Cotidiano

Empresário bilionário cita ações humanitárias em Roraima na CPI da Covid

O empresário negou sua participação no chamado “gabinete paralelo” do Governo Federal e depois se reservou o direito de ficar calado

Famoso por ações humanitárias em Roraima, o empresário bilionário Carlos Wizard, rompeu o silêncio durante oitiva na CPI da Covid, no Senado, na manhã de hoje (30), para falar do seu trabalho humanitário em Roraima.

Ele chegou a fazer um breve discurso, em parte emocionado, com um tom religioso, e destacou sua atuação voluntária em Roraima, onde fez o acolhimento de imigrantes venezuelanos, a partir de 2018, facilitando a interiorização deles.

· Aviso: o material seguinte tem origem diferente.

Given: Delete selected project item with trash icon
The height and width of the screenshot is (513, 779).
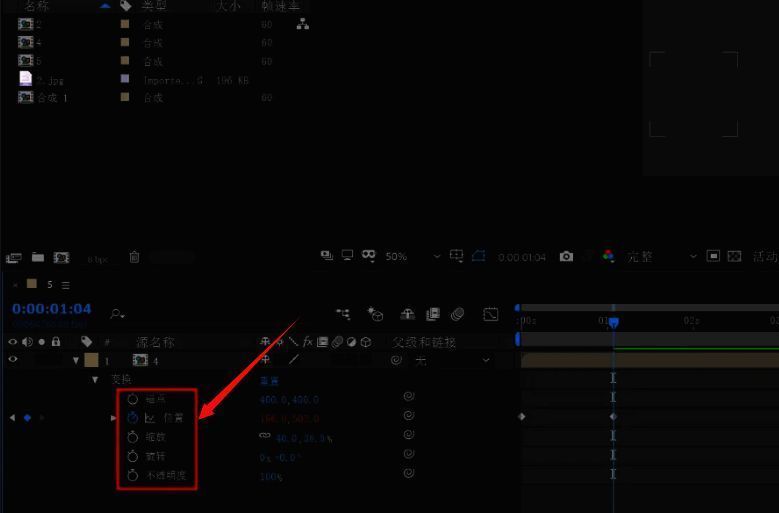Looking at the screenshot, I should click(x=134, y=257).
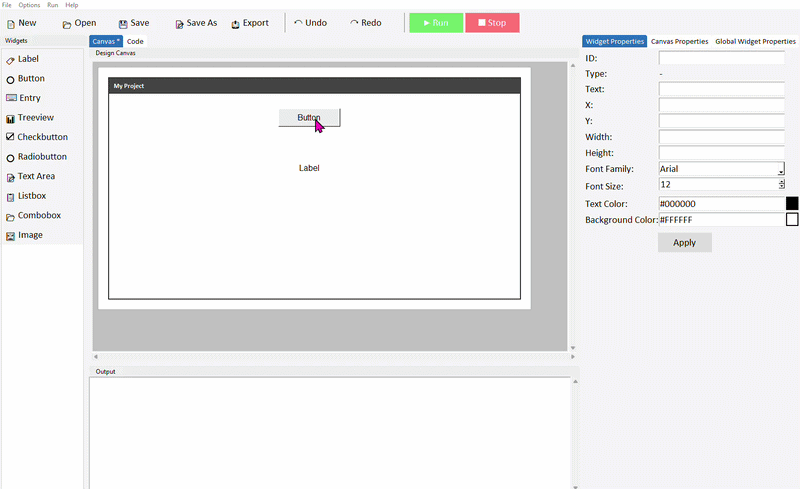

Foi nesse momento que ele conheceu o ex-ministro da Saúde, general Eduardo Pazuello, que comandava a operação Acolhida, e que também foi ouvido pela CPI. 

O empresário negou sua participação no chamado “gabinete paralelo” e a participação na compra em larga escala de medicamentos sem eficácia comprovada contra a covid-19. Após isso, Wizard não respondeu a nenhum questionamento, direito concedido a ele por meio de habeas corpus.

Além de Wizard e Pazuello, outro nome ligado a Roraima chegou a ser convocado para a CPI da Covid: o governador Antonio Denarium, além de outros governadores. O cronograma chegou a ser divulgado, e o depoimento de Denarium estava previsto para 7 de julho.

No entanto, o Supremo Tribunal Federal (STF) suspendeu a convocação de governadores.

A relatora Rosa Weber apontou em sua decisão que a convocação dos chefes dos Executivos estaduais viola a separação entre os Poderes, uma vez que cabe ao Congresso Nacional fiscalizar o Executivo Federal, mas não os governos estaduais.